Mike Mignola recently came to Portland to raid the shelves at Powell's Books, the thing he misses most after having lived here. He also managed to come by Dark Horse and help me finalize the Hellboy Companion. After Mike got a tour of our book-design department, he said, "It's scary seeing everybody working on Hellboy books . . ." There is a movie coming, and we're doing all the publishing related to it-not to mention a steady diet of Hellboy comics and trades. Watch as the character rises more prominently in the pop (or pulp) culture hive mind-more mentions on reality shows? Hellboy art used as props on more dramas? New readers flocking to the books? Mike and I visited Dave Stewart at his palatial studio, and he showed us an Iron Man series by Eric Canete, a fantastic artist with whom Dave's struck the perfect color approach. A couple minutes looking at Dave's screen was all it took to get Mike and me to contact Eric ourselves. You should be seeing a Mignola/Canete collaboration in the next year.
Dave's house is generously decorated with artwork-comic art, pop poster art, and oil paintings. But it was something else that caught Mike's eye: antique anatomy posters. The posters you see nowadays are nothing compared to the old ones, beautifully painted, with captions in Latin. Over Dave's entryway hangs an enormous framed piece, twelve feet by seven feet, of squids. It would've left Lovecraft shivering in a cold tub, staring to the window with contempt and fear at the unkind and menacing universe. I'm pretty sure some of the animals in this poster are made up, but it was the colors that caught Mike's eye. We spent the night talking about a project Mike's gearing up to draw. He told Dave, "When we're working on that thing, every color you're gonna need is in that octopus poster."
Finalizing the Hellboy Companion has been a nightmare. We had no idea what we were getting into, creating an encyclopedia of the Hellboy world. Crafting the individual "life" stories of each character to read as concise, linear narratives, without destroying the mystery, wasn't easy. Setting every important event-and, let's face it, a lot of unimportant ones-on a timeline has driven us crazy. Rachel Edidin's hair color has changed seven times since beginning work on the book. There are a lot of people to thank for getting this info right . . . but we'll save that for the book.

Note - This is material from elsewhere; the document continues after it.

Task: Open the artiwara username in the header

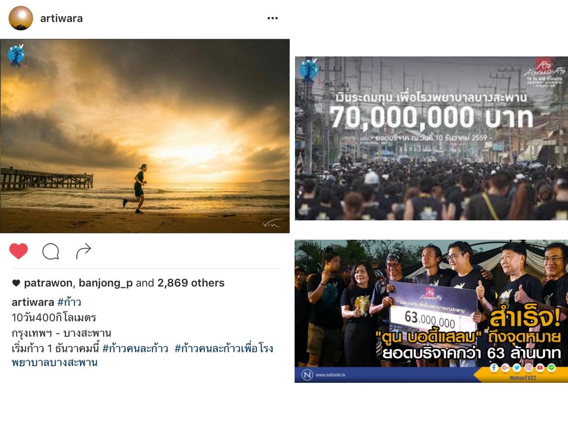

Then came the juggling act of illustrating the book. Mike had done a dozen or so new drawings for the book. We spread those drawings-along with a hundred other drawings pulled from every Hellboy and B.P.R.D. series since the beginning-on the floor of Mike's hotel room, selecting images, placing them in a sequence, pulling them back out and onto the floor, until after two days in the room we had the book.

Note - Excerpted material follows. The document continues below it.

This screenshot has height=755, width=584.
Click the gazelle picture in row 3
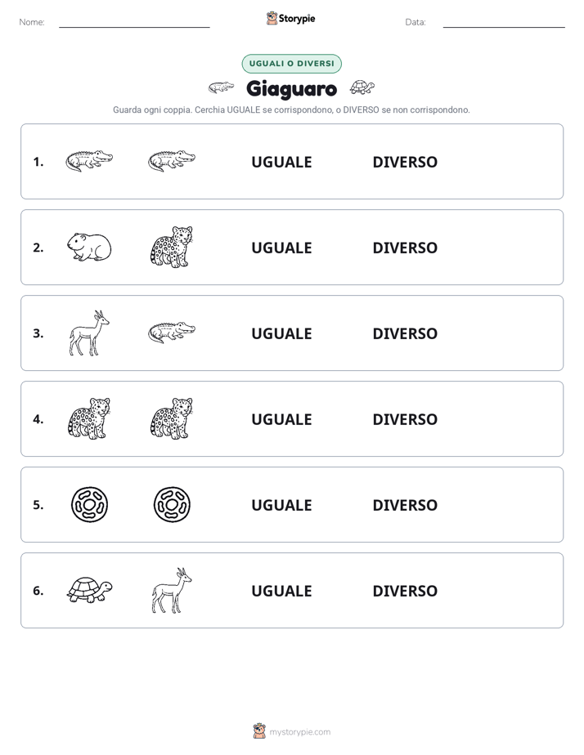pos(89,333)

So for the next few months, enjoy an embarrassment of riches in Hellboy publishing. The long-awaited Hellboy hardcover program is starting, with the first two Hellboy series in one massive hardcover, 9"x12", with some fifty pages of sketch material. Darkness Calls is getting collected, also with a bountiful sketchbook section. Johann's origin is explored in B.P.R.D.: The Ectoplasmic Man. I don't have room to mention all of it here, so camp out in your local comic shop during the months of May through July, and look for some great comics from Mike and his cohorts.